Yes, Rotunda Sing, a UVA tradition that brings together the University’s a cappella groups for a Lawn performance during the first week of fall semester, provided the soundtrack to Gilmore’s latest photo shoot on Grounds.
“This is kind of surreal,” Gilmore said from South Lawn as he peered into his camera’s viewfinder. Well behind him, the Flying Virginians covered The Who’s “I Can See for Miles” at the Rotunda’s base. A reverb was present.
The concert just happened to take place under clear skies, the conditions Gilmore, over the course of a couple weeks in August, had been waiting for to attempt his shoot.
The final product – as seen in the main photo of this story – proved Gilmore wasn’t distracted by the music, nor the students roaming the Lawn (he reported no streakers, despite being out there from 8 p.m. to midnight).
He set out to capture the Milky Way’s galactic center – the star-crowded middle of our home galaxy – over an iconic UVA building, and he did just that, said Steven Majewski, an astronomy professor at the University whose research includes galactic structure and kinematics, and especially the stellar populations and evolution of the Milky Way.
“I love this image because it is an intriguing representation of our place in the cosmos,” Majewski said. “Old Cabell Hall, a familiar local center of human thought, is rendered against the starry center of our vast, home galaxy, the Milky Way.
“One wonders how many other centers of consciousness and thought may lie among the hundreds of billions of other star systems in our galaxy.”

The image of Old Cabell Hall under the Milky Way bookends nicely with this breathtaking framing of the Rotunda under the Heart and Soul Nebulae, which Gilmore put together last year. (Photo by Brennan Gilmore)
Gilmore, who graduated from the University in 2001 with an international relations and affairs degree, was first introduced to the UVA Today audience last year with a story detailing how he produced an image that featured the Rotunda below the Heart and Soul Nebulae.
(That story was among UVA Today’s most read in 2021, drawing more than 42,000 views.)
The process to create a second cosmic Lawn image was similar to Gilmore’s first attempt.
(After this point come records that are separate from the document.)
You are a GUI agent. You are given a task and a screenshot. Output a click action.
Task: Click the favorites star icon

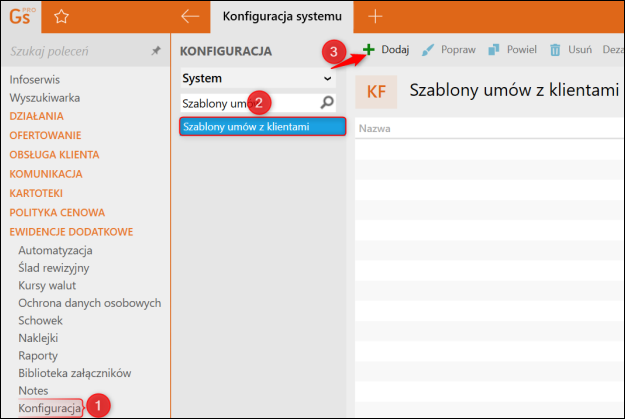61,16
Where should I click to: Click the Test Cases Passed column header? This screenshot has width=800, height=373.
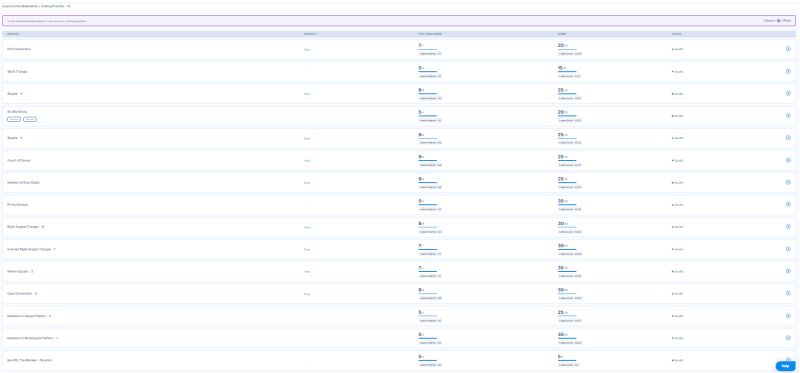(x=430, y=34)

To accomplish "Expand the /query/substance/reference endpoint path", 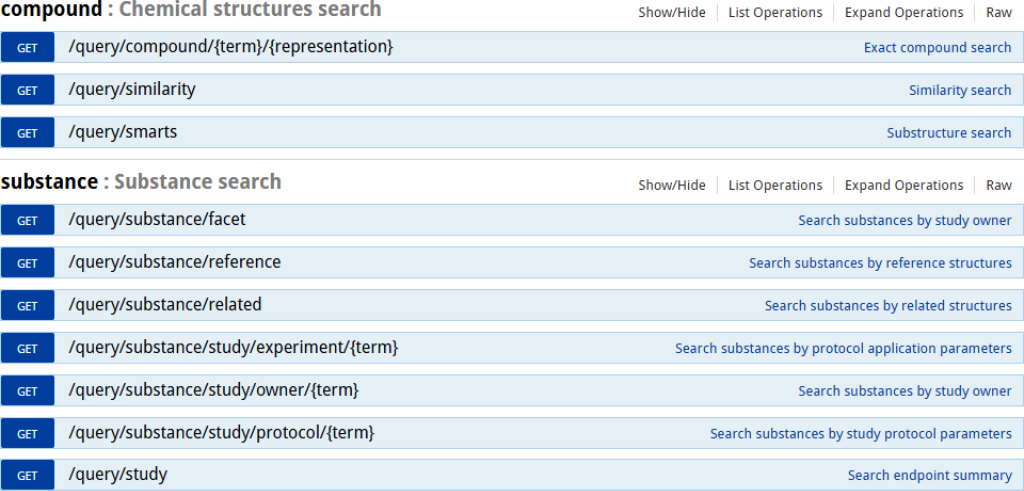I will (174, 262).
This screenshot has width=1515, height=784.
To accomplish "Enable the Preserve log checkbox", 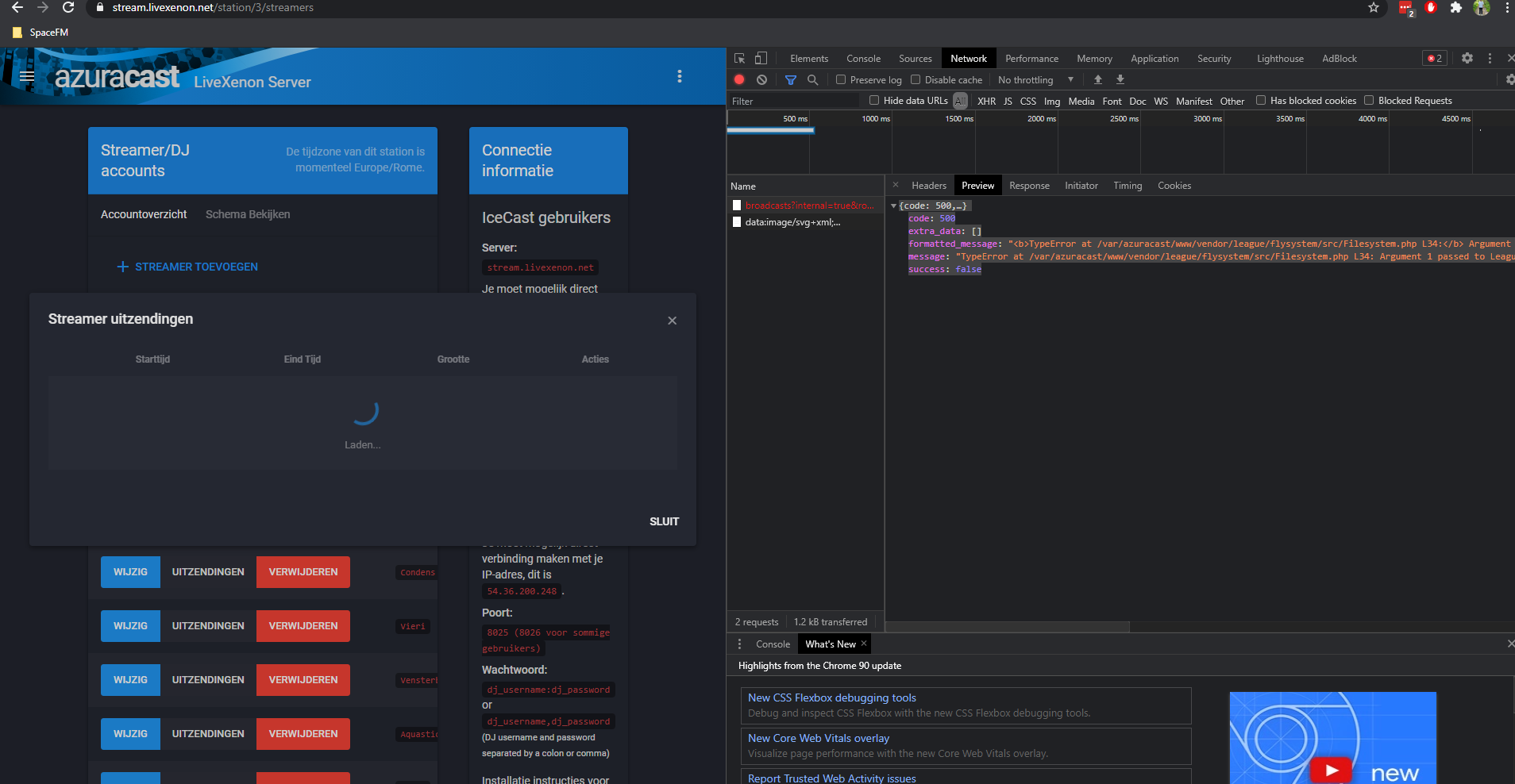I will click(840, 79).
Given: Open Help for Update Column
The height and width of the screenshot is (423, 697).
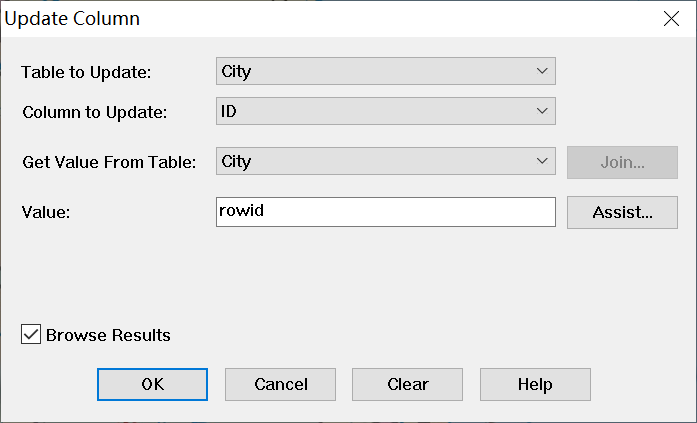Looking at the screenshot, I should (535, 384).
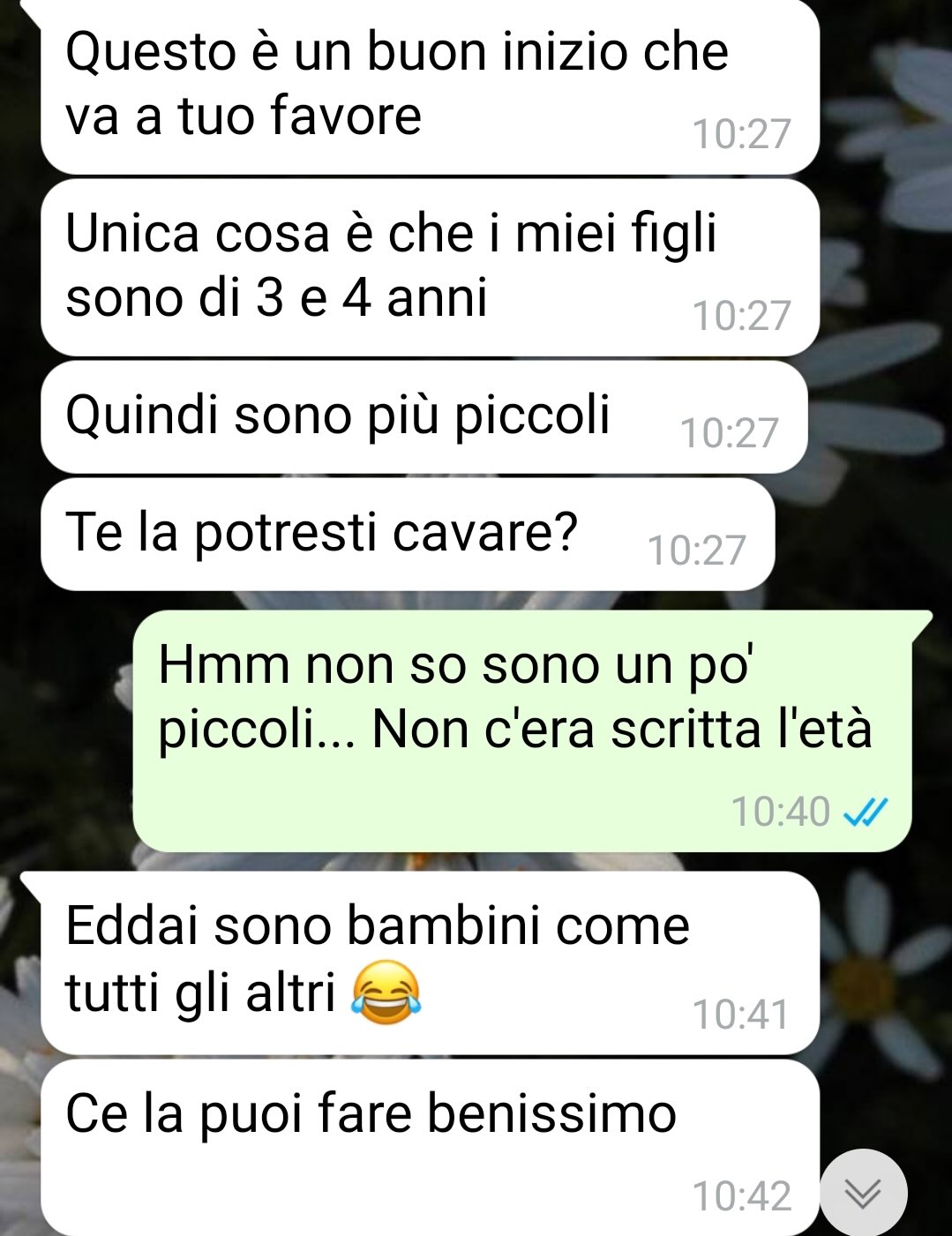Click the blue double checkmark read receipt
The image size is (952, 1236).
pos(866,812)
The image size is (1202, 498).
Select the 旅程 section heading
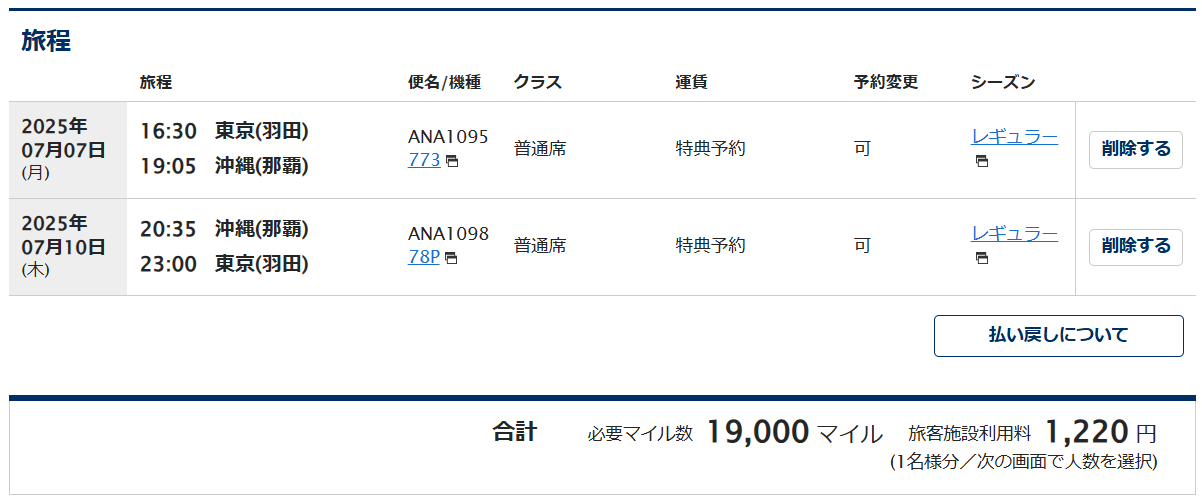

He arrived on Grounds heavily laden with equipment – a couple tripods, a couple cameras, a few different filters, a telescope, an equatorial mount, a lens warmer, a laptop and a phone loaded with specific applications to track the sky.
UVA Today tagged along for much of Gilmore’s shoot, which was jump-started by a key positioning of his mount – or “star tacker,” as he called it.
“Because I'm taking hour-long exposures, if I open the shutter for a long time, without turning the camera with the rotation of the Earth, the stars will appear as just streaks,” Gilmore said. “So to keep the stars sharp, this thing has fine gears in it, which will turn at what they call ‘the sidereal rate,’ which is the same speed as the rotation of the Earth, to compensate for it.”
Gilmore, nodding to another piece of equipment, then took things a step further.
“This is actually a small telescope next to the camera I’m using,” he said. “I’m going to hook it up to a computer to find a star near where I’m shooting and then send commands to this box to keep that star right in the crosshairs over several minutes so that everything is very, very sharply focused.”
Gilmore used a 35-millimeter lens for a combined 117 shots of the sky and Old Cabell Hall. He then digitally stitched them together to create the mosaic. Using a tool called “dynamic background extraction” through the PixInsight computer program, he was able to subtract the sky pollution caused by the surrounding city lights and essentially pull the Milky Way more into focus.